>> begin Data excerpts
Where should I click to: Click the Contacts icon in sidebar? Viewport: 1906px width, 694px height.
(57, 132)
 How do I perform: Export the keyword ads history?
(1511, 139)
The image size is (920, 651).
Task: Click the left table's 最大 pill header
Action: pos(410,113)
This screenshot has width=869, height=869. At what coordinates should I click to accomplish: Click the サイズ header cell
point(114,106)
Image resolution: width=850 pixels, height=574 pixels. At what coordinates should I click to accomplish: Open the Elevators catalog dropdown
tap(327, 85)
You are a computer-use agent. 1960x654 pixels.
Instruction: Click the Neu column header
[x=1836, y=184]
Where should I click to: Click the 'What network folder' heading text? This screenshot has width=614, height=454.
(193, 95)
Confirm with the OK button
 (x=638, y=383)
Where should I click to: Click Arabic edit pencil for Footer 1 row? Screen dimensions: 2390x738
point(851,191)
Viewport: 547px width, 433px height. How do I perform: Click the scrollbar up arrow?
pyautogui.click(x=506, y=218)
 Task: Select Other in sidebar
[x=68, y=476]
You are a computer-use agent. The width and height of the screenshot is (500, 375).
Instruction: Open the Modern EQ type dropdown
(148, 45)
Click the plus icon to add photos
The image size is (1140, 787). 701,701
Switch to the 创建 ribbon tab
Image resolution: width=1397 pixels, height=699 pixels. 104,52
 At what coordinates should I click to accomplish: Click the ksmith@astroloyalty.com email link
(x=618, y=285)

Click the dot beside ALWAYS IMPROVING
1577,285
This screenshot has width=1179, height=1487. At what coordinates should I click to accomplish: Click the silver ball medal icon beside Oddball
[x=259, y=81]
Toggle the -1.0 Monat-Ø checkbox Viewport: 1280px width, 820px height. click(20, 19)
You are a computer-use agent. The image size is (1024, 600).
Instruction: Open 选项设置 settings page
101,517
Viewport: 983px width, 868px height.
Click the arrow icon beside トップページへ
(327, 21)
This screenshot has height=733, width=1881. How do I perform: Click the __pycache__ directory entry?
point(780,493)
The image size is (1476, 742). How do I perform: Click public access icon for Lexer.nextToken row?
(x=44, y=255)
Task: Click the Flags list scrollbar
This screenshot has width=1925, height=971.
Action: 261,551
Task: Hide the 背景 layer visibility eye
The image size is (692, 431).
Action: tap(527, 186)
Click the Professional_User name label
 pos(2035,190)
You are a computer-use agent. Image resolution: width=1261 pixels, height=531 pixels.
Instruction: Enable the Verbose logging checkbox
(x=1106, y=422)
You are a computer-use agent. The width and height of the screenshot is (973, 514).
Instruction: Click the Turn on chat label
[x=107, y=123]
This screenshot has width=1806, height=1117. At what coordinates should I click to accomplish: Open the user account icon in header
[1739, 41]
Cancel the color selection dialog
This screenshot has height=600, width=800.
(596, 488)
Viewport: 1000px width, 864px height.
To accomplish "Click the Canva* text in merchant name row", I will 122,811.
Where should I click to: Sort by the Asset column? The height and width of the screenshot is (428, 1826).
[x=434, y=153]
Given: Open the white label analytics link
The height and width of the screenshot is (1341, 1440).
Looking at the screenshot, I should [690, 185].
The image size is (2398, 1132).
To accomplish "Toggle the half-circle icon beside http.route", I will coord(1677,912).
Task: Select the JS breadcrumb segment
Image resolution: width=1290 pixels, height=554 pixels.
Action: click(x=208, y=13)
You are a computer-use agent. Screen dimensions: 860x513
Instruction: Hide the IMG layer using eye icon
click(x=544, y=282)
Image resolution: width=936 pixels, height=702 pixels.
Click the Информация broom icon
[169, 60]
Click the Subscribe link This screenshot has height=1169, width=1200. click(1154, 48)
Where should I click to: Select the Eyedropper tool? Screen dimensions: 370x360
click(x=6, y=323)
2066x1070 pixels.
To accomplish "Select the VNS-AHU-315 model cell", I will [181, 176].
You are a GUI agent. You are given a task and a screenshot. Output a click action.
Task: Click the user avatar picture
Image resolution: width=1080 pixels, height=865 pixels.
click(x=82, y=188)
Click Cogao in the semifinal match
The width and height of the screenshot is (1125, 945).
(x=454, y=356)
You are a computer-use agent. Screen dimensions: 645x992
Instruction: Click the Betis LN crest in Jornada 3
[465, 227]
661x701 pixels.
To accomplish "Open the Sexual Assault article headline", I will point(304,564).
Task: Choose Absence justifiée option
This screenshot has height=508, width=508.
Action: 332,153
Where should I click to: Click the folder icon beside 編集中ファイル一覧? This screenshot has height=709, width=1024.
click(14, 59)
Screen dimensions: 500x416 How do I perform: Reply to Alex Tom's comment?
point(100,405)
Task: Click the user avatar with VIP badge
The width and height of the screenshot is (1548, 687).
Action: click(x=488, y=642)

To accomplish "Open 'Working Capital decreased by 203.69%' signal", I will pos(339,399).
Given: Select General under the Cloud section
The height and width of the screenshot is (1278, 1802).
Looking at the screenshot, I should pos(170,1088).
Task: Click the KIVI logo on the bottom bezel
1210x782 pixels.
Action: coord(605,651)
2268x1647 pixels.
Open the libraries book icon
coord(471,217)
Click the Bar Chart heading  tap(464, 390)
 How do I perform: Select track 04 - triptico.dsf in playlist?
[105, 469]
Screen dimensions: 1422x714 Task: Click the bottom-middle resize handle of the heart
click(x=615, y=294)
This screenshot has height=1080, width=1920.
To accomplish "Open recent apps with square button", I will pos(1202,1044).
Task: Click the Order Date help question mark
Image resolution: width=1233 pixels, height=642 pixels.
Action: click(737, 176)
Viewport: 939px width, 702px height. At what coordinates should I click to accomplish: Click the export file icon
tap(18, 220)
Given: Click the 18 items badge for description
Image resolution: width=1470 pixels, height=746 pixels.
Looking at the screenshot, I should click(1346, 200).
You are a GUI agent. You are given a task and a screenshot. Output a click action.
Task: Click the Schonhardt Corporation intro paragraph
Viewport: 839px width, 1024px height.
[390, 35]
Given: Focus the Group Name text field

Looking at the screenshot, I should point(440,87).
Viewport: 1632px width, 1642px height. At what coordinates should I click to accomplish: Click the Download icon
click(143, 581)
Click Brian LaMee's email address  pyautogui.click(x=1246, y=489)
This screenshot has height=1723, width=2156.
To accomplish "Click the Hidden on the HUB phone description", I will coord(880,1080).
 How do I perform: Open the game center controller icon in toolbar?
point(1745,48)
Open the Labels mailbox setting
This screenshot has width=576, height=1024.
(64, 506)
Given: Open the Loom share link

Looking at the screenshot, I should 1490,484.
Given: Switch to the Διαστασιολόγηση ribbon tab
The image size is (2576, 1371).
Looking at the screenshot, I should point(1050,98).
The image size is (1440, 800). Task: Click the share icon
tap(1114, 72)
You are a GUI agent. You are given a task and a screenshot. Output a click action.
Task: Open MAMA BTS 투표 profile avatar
>> end Data excerpts
Work to complete:
Update the listing lines that begin at the line with "You are a computer-use agent. Screen dimensions: 860x513" and stop after the line with "will [181, 176].": write them out again with "Eyedropper" changed to "Paint Bucket" and nothing else altered.

Correct output:
You are a computer-use agent. Screen dimensions: 860x513
Instruction: Hide the IMG layer using eye icon
click(x=544, y=282)
Image resolution: width=936 pixels, height=702 pixels.
Click the Информация broom icon
[169, 60]
Click the Subscribe link This screenshot has height=1169, width=1200. click(1154, 48)
Where should I click to: Select the Paint Bucket tool? Screen dimensions: 370x360
click(x=6, y=323)
2066x1070 pixels.
To accomplish "Select the VNS-AHU-315 model cell", I will [181, 176].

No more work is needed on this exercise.